**Task details**
Please set down the stretch of the climbing passage from "At first, me" through "it all again.", word for word.

**Text passage**

Doug Scott, climber.

I used to climb often when younger, and paraglided too (was even a junior instructor.) I loved the mountains. Still do, but in a slightly different kind of way. Always appreciating the non-human lives I encountered, my priorities were not as focused as they are now.

In my eager twenties, I read multiple climbing books on crystal peaks and life-changing events, tragic deaths and sumptuous photographic essays. I was gripped.

Having grown up among soft, green mounds of North Herefordshire, I found the novelty of steep sided cliffs, snow capped peaks in Winter and rushing waterfalls enchanting. Mountains compel many who aspire to test themselves in some way. They push up high into the atmosphere and weather down at a creeping timescale, but sometimes with an instant energy that can surprise. They roll across horizons and nestle between Nations. Summits and ridges pierce volatile skies with newish geology and bafflingly fragile ecologies.

At first, me and my climbing partner (now husband), would head off to small crags and outcrops in the Lower Wye Valley, not too far from home in the Welsh Borders. We’d top-rope short routes, or embrace only two or three pitches at most, abseil down and do it all again.

Then on to North Wales and the fabulous Snowdonia National Park, rucsac stuffed with plastic-backed crag guides and new, colourful, expensive kit each season. We’d tackle bigger routes and a little bit of loose rock, whilst living on credit. It didn’t matter ~  I’d hear the raven’s call above the route and feel pretty gnarly. I’d enjoy the friendly banter with others on descents, and finish the day in a crowded post-climb cafe, with giant mugs of piping hot tea and slabs of cake. This felt like community.

**Entries shown**
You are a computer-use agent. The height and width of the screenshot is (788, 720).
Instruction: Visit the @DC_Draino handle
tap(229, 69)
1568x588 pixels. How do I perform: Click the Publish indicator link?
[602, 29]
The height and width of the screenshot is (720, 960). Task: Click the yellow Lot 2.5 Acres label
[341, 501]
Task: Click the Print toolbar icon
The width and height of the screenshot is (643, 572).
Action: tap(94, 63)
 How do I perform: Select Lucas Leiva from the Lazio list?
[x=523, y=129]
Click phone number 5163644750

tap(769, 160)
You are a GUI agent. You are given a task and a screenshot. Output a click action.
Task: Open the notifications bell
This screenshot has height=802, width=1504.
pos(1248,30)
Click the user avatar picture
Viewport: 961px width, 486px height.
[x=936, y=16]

**Output below**
At first, me and my climbing partner (now husband), would head off to small crags and outcrops in the Lower Wye Valley, not too far from home in the Welsh Borders. We’d top-rope short routes, or embrace only two or three pitches at most, abseil down and do it all again.